*** Opening SOURCE MATERIAL ***

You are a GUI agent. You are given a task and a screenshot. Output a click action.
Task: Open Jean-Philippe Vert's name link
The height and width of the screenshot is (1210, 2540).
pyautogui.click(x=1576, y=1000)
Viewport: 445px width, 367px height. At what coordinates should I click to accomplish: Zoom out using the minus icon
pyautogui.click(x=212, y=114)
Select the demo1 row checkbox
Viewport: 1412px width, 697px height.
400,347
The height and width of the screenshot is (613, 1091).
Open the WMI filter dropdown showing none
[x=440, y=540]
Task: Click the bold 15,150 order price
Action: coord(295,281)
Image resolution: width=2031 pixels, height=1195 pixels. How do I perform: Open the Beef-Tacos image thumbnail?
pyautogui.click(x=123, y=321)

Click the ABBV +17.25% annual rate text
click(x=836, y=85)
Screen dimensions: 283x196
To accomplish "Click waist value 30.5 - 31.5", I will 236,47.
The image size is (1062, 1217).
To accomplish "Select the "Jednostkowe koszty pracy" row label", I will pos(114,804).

*** Closing SOURCE MATERIAL ***

WHAT IS REQUIRED: All of the entries need to be given again, word for word.

WRITTEN SOLUTION:
You are a GUI agent. You are given a task and a screenshot. Output a click action.
Task: Open Jean-Philippe Vert's name link
The height and width of the screenshot is (1210, 2540).
pyautogui.click(x=1576, y=1000)
Viewport: 445px width, 367px height. At what coordinates should I click to accomplish: Zoom out using the minus icon
pyautogui.click(x=212, y=114)
Select the demo1 row checkbox
Viewport: 1412px width, 697px height.
400,347
The height and width of the screenshot is (613, 1091).
Open the WMI filter dropdown showing none
[x=440, y=540]
Task: Click the bold 15,150 order price
Action: coord(295,281)
Image resolution: width=2031 pixels, height=1195 pixels. How do I perform: Open the Beef-Tacos image thumbnail?
pyautogui.click(x=123, y=321)

Click the ABBV +17.25% annual rate text
click(x=836, y=85)
Screen dimensions: 283x196
To accomplish "Click waist value 30.5 - 31.5", I will 236,47.
The image size is (1062, 1217).
To accomplish "Select the "Jednostkowe koszty pracy" row label", I will pos(114,804).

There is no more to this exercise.